** RECORDS TO USE **
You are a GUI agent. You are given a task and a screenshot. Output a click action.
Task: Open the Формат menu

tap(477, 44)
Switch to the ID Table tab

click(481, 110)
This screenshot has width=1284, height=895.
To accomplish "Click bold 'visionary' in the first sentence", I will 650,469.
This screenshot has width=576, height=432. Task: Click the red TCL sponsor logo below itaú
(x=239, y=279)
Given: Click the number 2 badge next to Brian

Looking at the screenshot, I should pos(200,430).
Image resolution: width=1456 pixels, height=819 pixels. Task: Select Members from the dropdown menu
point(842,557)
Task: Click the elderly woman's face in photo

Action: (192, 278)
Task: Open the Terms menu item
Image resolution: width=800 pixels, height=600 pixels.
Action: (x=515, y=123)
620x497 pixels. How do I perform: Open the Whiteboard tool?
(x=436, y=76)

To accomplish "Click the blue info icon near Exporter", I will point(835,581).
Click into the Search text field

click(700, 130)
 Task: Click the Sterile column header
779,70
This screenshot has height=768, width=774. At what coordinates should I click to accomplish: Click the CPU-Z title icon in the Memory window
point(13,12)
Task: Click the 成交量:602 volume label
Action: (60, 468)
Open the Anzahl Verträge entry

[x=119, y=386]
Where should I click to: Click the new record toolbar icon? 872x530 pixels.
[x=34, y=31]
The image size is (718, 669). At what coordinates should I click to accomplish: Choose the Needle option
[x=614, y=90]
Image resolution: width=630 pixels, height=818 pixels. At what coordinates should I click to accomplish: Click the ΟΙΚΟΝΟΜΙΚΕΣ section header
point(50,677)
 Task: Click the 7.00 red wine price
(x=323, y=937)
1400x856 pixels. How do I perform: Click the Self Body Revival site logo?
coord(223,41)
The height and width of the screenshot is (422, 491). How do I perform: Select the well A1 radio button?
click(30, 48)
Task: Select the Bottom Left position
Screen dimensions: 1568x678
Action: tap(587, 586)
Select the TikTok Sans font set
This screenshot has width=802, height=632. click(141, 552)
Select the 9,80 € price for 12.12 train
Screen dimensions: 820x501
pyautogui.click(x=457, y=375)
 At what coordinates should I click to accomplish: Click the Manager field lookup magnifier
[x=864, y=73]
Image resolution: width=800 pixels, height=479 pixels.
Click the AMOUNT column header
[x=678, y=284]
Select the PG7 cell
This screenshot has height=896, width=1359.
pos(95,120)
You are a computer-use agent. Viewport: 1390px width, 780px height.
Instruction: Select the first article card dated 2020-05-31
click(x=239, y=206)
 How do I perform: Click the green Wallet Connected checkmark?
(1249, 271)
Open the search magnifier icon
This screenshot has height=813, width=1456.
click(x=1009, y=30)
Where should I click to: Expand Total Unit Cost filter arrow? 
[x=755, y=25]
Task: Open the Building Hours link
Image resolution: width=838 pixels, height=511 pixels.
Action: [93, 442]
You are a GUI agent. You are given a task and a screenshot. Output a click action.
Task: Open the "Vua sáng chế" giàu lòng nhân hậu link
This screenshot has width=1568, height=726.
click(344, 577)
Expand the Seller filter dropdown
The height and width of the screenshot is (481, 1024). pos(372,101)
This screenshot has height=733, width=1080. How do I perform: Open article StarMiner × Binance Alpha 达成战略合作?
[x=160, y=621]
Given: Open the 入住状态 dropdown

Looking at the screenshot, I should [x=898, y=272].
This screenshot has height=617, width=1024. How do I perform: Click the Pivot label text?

** EXERCISE REQUIREMENTS **
An exact reproduction of the data is required. Leave nothing out.

** SOLVED EXERCISE **
You are a GUI agent. You are given a task and a screenshot. Output a click action.
Task: Open the Формат menu

tap(477, 44)
Switch to the ID Table tab

click(481, 110)
This screenshot has width=1284, height=895.
To accomplish "Click bold 'visionary' in the first sentence", I will 650,469.
This screenshot has width=576, height=432. Task: Click the red TCL sponsor logo below itaú
(x=239, y=279)
Given: Click the number 2 badge next to Brian

Looking at the screenshot, I should pos(200,430).
Image resolution: width=1456 pixels, height=819 pixels. Task: Select Members from the dropdown menu
point(842,557)
Task: Click the elderly woman's face in photo

Action: (192, 278)
Task: Open the Terms menu item
Image resolution: width=800 pixels, height=600 pixels.
Action: (x=515, y=123)
620x497 pixels. How do I perform: Open the Whiteboard tool?
(x=436, y=76)

To accomplish "Click the blue info icon near Exporter", I will point(835,581).
Click into the Search text field

click(700, 130)
 Task: Click the Sterile column header
779,70
This screenshot has height=768, width=774. At what coordinates should I click to accomplish: Click the CPU-Z title icon in the Memory window
point(13,12)
Task: Click the 成交量:602 volume label
Action: (60, 468)
Open the Anzahl Verträge entry

[x=119, y=386]
Where should I click to: Click the new record toolbar icon? 872x530 pixels.
[x=34, y=31]
The image size is (718, 669). At what coordinates should I click to accomplish: Choose the Needle option
[x=614, y=90]
Image resolution: width=630 pixels, height=818 pixels. At what coordinates should I click to accomplish: Click the ΟΙΚΟΝΟΜΙΚΕΣ section header
point(50,677)
 Task: Click the 7.00 red wine price
(x=323, y=937)
1400x856 pixels. How do I perform: Click the Self Body Revival site logo?
coord(223,41)
The height and width of the screenshot is (422, 491). How do I perform: Select the well A1 radio button?
click(30, 48)
Task: Select the Bottom Left position
Screen dimensions: 1568x678
Action: tap(587, 586)
Select the TikTok Sans font set
This screenshot has width=802, height=632. click(141, 552)
Select the 9,80 € price for 12.12 train
Screen dimensions: 820x501
pyautogui.click(x=457, y=375)
 At what coordinates should I click to accomplish: Click the Manager field lookup magnifier
[x=864, y=73]
Image resolution: width=800 pixels, height=479 pixels.
Click the AMOUNT column header
[x=678, y=284]
Select the PG7 cell
This screenshot has height=896, width=1359.
pos(95,120)
You are a computer-use agent. Viewport: 1390px width, 780px height.
Instruction: Select the first article card dated 2020-05-31
click(x=239, y=206)
 How do I perform: Click the green Wallet Connected checkmark?
(1249, 271)
Open the search magnifier icon
This screenshot has height=813, width=1456.
click(x=1009, y=30)
Where should I click to: Expand Total Unit Cost filter arrow? 
[x=755, y=25]
Task: Open the Building Hours link
Image resolution: width=838 pixels, height=511 pixels.
Action: [93, 442]
You are a GUI agent. You are given a task and a screenshot. Output a click action.
Task: Open the "Vua sáng chế" giàu lòng nhân hậu link
This screenshot has width=1568, height=726.
click(344, 577)
Expand the Seller filter dropdown
The height and width of the screenshot is (481, 1024). pos(372,101)
This screenshot has height=733, width=1080. How do I perform: Open article StarMiner × Binance Alpha 达成战略合作?
[x=160, y=621]
Given: Open the 入住状态 dropdown

Looking at the screenshot, I should [x=898, y=272].
This screenshot has height=617, width=1024. How do I perform: Click the Pivot label text?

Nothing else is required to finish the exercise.